Отметим важные различия между тем неоконсервативным общественным консенсусом, который имел место в России до 2012 г., и новым, мобилизационным «посткрымским консенсусом». Первый ведет свое родословие от конца 1990-х гг., когда на смену ценностному расколу начала 1990-х пришло временное согласие по ряду ключевых вопросов общественного бытия, основанное на синтезе самых разных и порой взаимоисключающих идеологем. В качестве самой важной и актуальной россиянам тогда виделась следующая триада ценностей: порядок; справедливость; стабильность. За ними с определенным отрывом следовала свобода. Именно эта триада вознесла на гребень политической волны В. Путина. Данная картина практически не претерпела изменений за все последующее время.

При этом к порядку, справедливости и стабильности [От Ельцина до Путина…, 2007: гл. 2] тяготели практически все группы, в том числе и электорат основных политических партий, различия между которыми, с точки зрения их идеологии, сильно смягчились и размылись [Бызов, 2013б]. Политические ценности, в том числе такие как демократия, отошли на задний план: теоретически общество высказывается за выборы, за политически свободные СМИ (при условии нравственной цензуры), за свободу передвижений, против вмешательства государства в частную жизнь. Но актуальность демократических ценностей снизилась до второго, третьего, четвертого порядка.

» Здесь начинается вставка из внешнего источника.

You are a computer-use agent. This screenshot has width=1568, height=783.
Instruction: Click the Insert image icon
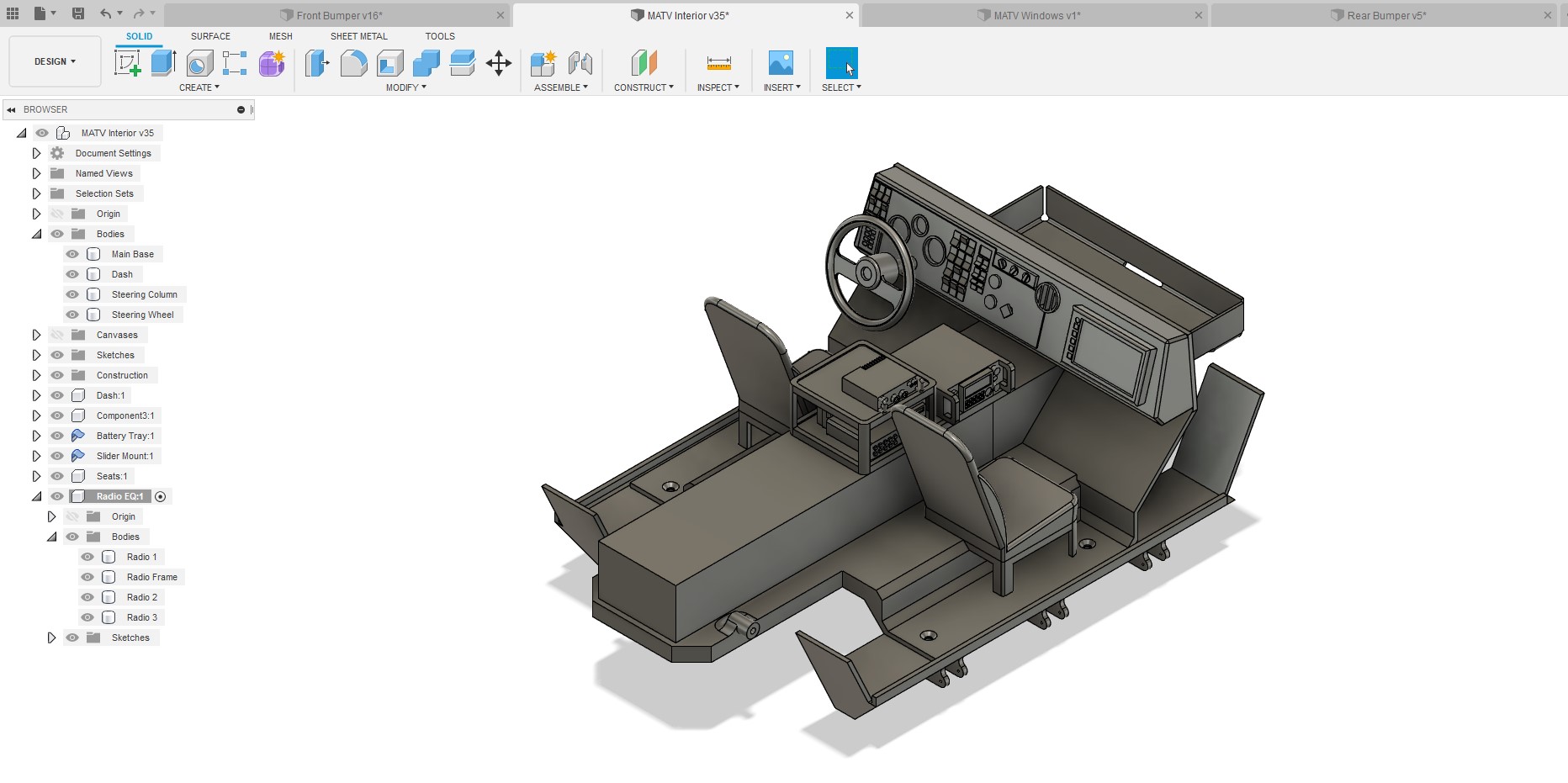781,63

Сложился негласный договор: власть обеспечивает стабильность и рост уровня жизни, элементарный порядок, а общество не лезет в политику, принимая действия власти как должное. До поры до времени этот договор работал отлично. Союз умеренных национал-государственников и умеренных либерал-государственников в центре политической поляны надежно блокировал влияние радикалов со всех флангов, их действия не представляли угрозы для стабильности политического порядка.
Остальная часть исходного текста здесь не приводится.